Now that Congress has decided to help reshape the General Motors Co. and Chrysler Group distribution channels, it's up to the automakers and their rejected dealers to conclude the matter as quickly as possible.
It has been more than half a year since the owners of almost 2,150 dealerships began learning that GM and/or Chrysler didn't want them anymore. From the beginning, it was an awkward, contentious process that was allowable under the U.S. Bankruptcy Code but that seemed unjust and unreasonable to many dealers and their sympathizers.
Whether prompted by factory officials or the Wall Streeters on the automotive task force, the wholesale dealership terminations created an alliance of dealer organizations that pushed for legislation to give dealerships back to rejected dealers. It didn't happen.
But the dealer alliance -- spearheaded by the ad-hoc Committee to Restore Dealer Rights and including the National Automobile Dealers Association, National Association of Minority Automobile Dealers and Automotive Trade Association Executives -- did not come away empty-handed.
Six months after Chrysler rejected 789 dealerships and GM slated 1,350 stores to be closed, Congress passed legislation that gives the owners of those rejected dealerships access to neutral arbitration under the American Arbitration Association.
The legislation comes too late for many dealerships that already are closed or have signed wind-down agreements with GM. The timetable established by the bill means the process could drag on for another 180 days or more. For some dealerships that are struggling to keep their doors open, another six months could be fatal.
Additionally, arbitration could be expensive. Depending on the complexity of the case, dealers who choose arbitration could end up paying as much as $100,000 in various fees, dealer attorneys say.

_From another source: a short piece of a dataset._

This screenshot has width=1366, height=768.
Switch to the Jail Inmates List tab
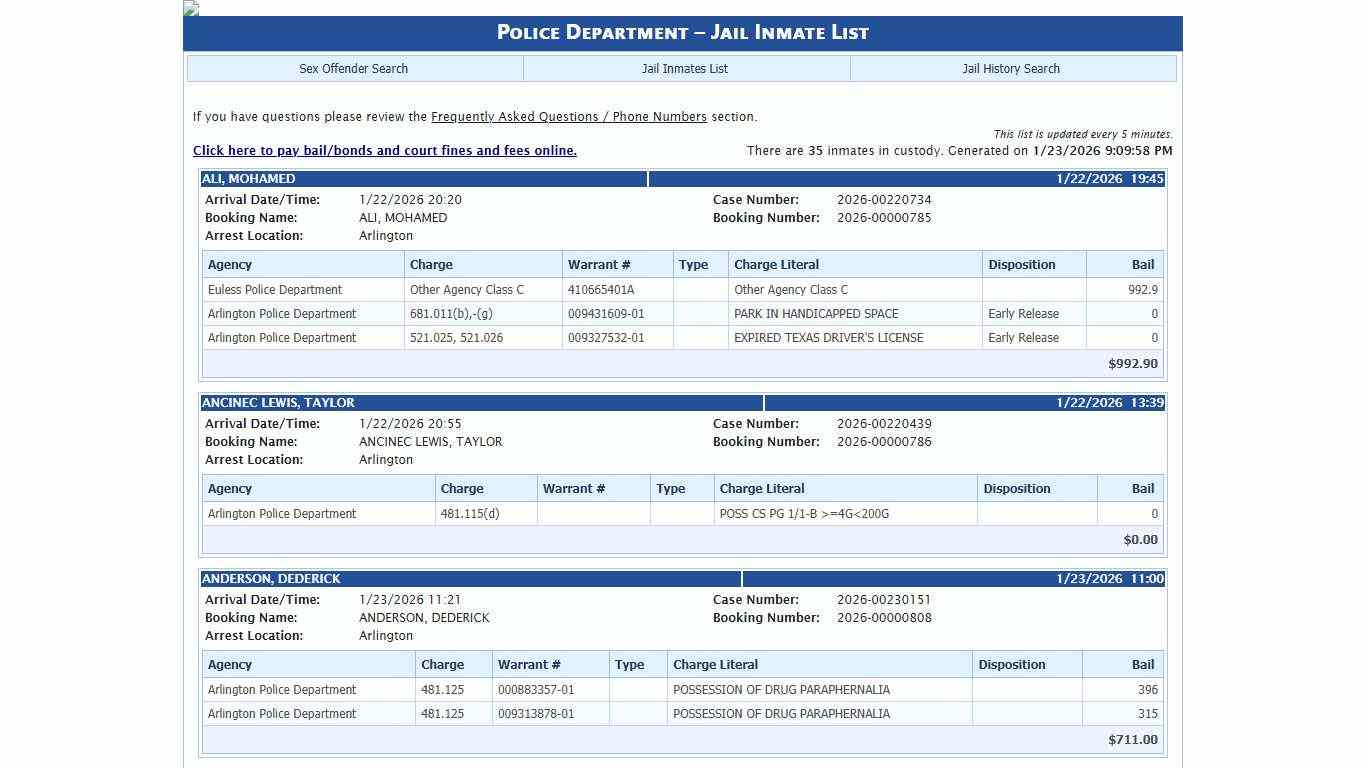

Although GM and Chrysler may be tempted to drag out the process to limit the number of dealers who choose arbitration, it behooves the factories to move as quickly as possible, even settling claims before arbitration when possible.
The sooner GM, Chrysler and their dealers can settle the matter, the sooner they can put the animosity and mistrust behind them and rebuild their working relationships.
Both sides have to accept imperfection. The clumsy way in which many dealers were put out of business doesn't allow for perfect outcomes. But speed is of the essence.